Le dita dell’arpista gli sfiorarono una guancia, gli scostarono i capelli dagli occhi. — Hai impedito ai miei nemici di concentrare la loro attenzione su di me. Ma, Morgon, se quel giorno ad Anuin non ti fossi trattenuto, non so cos’avrei fatto. Se avessi usato il mio potere per fermarti, poi nessuno di noi sarebbe vissuto molto. E se avessi lasciato che tu mi uccidessi, disperato com’ero per aver trascinato me e te in una tale situazione, il potere che sarebbe passato nelle tue mani ti avrebbe distrutto. Così ti diedi un enigma, nella speranza che questo ti facesse pensare ad altro.

— Conoscevi bene il mio animo — sussurrò lui.

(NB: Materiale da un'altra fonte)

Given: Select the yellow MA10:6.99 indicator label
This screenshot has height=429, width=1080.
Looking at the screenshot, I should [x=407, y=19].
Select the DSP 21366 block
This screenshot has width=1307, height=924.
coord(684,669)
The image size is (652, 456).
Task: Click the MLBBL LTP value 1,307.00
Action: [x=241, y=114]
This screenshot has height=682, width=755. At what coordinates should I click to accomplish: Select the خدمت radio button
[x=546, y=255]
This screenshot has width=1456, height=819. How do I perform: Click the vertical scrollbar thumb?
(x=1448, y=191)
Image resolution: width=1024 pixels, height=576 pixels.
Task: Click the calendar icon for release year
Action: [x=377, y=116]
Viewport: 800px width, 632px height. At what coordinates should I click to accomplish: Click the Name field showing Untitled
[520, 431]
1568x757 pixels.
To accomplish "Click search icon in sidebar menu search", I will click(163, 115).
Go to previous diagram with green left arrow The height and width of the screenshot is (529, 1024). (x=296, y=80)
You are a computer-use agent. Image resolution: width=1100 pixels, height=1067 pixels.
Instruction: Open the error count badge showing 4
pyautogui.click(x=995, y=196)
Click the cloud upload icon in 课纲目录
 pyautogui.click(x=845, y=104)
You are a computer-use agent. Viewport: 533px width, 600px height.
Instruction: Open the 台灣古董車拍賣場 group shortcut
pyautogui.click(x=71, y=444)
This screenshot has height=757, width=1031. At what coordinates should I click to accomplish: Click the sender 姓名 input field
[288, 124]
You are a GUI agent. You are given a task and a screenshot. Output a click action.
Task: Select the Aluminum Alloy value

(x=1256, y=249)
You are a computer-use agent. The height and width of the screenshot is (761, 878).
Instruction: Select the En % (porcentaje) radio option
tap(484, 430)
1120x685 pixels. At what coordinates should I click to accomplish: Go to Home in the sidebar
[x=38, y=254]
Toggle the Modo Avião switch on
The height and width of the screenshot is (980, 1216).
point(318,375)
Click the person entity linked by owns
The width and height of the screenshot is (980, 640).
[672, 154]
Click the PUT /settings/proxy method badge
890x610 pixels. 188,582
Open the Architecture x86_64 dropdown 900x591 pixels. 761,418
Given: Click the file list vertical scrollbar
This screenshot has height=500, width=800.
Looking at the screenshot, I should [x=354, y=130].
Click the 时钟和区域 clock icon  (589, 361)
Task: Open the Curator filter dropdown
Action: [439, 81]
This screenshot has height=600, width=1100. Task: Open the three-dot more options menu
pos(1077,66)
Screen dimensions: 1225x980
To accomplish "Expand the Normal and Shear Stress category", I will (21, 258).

— No. Non hai fatto altro che sorprendermi… fin dall’inizio. Io sono vecchio quanto le pietre di questa piana. Le grandi città dei Signori della Terra furono distrutte da una guerra a cui nessun uomo avrebbe potuto sopravvivere. Io nacqui da una stirpe che viveva nell’innocenza; avevamo molto potere, e tuttavia capivamo le implicazioni del potere. È per questo che, anche se mi odiavi, io volli che tu capissi Ghisteslwchlohm e il modo in cui lui distrusse se stesso. Un tempo noi vivevamo pacificamente in quelle grandi città. Esse erano aperte a ogni mutamento. Il nostro aspetto cambiava ad ogni stagione, e prendevamo la conoscenza da tutte le cose: dal silenzio dell’entroterra al ghiaccio accecante delle desolazioni settentrionali. Non capimmo mai, finché non fu troppo tardi, che l’energia contenuta in ogni pietra e in ogni goccia d’acqua può governare l’esistenza come la distruzione. — Tacque e distolse lo sguardo, con una smorfia amara. — La donna che tu hai conosciuto come Eriel fu la prima di noi ad assumere tanto potere. Ed io fui il primo a vedere le implicazioni di quel potere… quel paradosso che sta alla base della magia e spinge allo studio degli enigmi. Così feci una scelta: cominciai a legare a me tutte le forme della terra secondo le loro stesse leggi, e non permisi più che qualcosa disturbasse quelle leggi. Ma dovetti combattere per impadronirmi delle leggi della terra, e non ci mettemmo molto a capire che guerra fosse quella. Il reame, così come tu lo conosci, non sarebbe sopravvissuto due giorni alle forze che vennero scatenate. Devastammo le nostre stesse città. Ci uccidemmo l’un l’altro. E strappando ogni potere ai nostri figli distruggemmo anche loro. Io avevo già imparato a dominare i venti, e questa fu la sola cosa che mi salvò. Riuscii a legare il potere di tutti gli altri Signori della Terra, lasciando loro soltanto quel poco con cui erano nati. Poi li spazzai nel mare, mentre il territorio devastato risanava se stesso pian piano. E misi nel sepolcro i nostri figli. Di tanto in tanto qualche Signore della Terra usciva dal mare, ma non avevano la forza di spezzare il legame che avevo posto su di loro. E non poterono mai trovarmi, perché i venti mi nascondevano. Fu allora che giunsero gli uomini…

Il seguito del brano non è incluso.